Robotics, offshoring, convergence of processes, increased use of cloud and development of new shared platforms feature in plan to increase efficiency in Civil Service, police and armed forces

Government departments will be encouraged to make more of robotics, look seriously at offshoring processes and converge more of their processes under a new shared services strategy published by the Cabinet Office.

It is aimed at pushing the major departments towards the top of a five point maturity scale, in which a set of shared services are fully integrated, owned by a “global leader” and operating under a common governance structure.

In addition, a new Government Shared Services unit has been set up in the Cabinet Office to work with other departments on the delivery of the strategy.

The Cabinet Office said it focuses heavily on new cloud technology, simplifying back office processes across departments with automation, and meeting the needs of end users in the Civil Service, police forces and armed forces.
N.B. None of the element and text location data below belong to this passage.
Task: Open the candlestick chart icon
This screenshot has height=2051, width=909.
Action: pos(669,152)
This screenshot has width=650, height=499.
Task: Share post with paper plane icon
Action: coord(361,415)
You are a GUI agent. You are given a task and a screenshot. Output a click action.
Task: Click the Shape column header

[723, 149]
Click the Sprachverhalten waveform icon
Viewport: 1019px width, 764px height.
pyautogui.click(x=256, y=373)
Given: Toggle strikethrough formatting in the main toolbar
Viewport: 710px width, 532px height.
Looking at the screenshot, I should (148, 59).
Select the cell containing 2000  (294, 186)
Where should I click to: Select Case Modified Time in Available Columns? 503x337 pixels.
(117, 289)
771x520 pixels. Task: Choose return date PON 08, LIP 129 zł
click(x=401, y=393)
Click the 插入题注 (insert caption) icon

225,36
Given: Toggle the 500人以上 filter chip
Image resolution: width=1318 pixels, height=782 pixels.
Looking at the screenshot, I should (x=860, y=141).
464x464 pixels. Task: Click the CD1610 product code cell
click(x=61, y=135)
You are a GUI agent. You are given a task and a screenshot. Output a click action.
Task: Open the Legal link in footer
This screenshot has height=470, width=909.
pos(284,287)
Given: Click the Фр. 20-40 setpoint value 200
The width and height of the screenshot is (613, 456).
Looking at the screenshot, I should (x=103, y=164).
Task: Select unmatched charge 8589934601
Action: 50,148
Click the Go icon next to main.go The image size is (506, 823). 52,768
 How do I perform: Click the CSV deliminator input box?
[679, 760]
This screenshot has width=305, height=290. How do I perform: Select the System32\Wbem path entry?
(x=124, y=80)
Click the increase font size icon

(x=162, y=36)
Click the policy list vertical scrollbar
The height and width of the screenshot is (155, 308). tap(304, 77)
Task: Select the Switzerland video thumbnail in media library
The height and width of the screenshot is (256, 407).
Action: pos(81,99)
It claimed this will help to create a smarter and more flexible back office.

It predicted that, once implemented, the strategy will promote competition between providers.

Savings forecast

Title Shared Services Strategy for Government, the document forecasts that it could produce savings of 10-15% over the lifetime of its roadmap, although it does not provide a timescale for the change.

It brings together an emphasis on self-service, robotics for automation repeatable tasks and offshoring in one of three strands for making government more efficient.

The offshoring element would have to comply with official policy on data security and relevant legislation, and be assessed periodically to ensure the compliance continues.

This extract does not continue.